Entries provided: Begin

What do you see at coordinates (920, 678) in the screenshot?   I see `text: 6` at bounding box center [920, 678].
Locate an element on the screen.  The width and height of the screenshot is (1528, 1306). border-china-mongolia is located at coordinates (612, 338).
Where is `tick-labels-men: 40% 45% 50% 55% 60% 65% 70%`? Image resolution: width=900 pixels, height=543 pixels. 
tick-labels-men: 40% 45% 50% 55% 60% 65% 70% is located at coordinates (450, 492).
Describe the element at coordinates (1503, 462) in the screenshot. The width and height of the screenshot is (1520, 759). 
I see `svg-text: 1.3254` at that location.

Entries provided: End

Extract each line of the listing above that contains the string "screenshot", counting only case-sensitive matches.

What do you see at coordinates (920, 678) in the screenshot?   I see `text: 6` at bounding box center [920, 678].
Locate an element on the screen.  The width and height of the screenshot is (1528, 1306). border-china-mongolia is located at coordinates (612, 338).
Describe the element at coordinates (1503, 462) in the screenshot. The width and height of the screenshot is (1520, 759). 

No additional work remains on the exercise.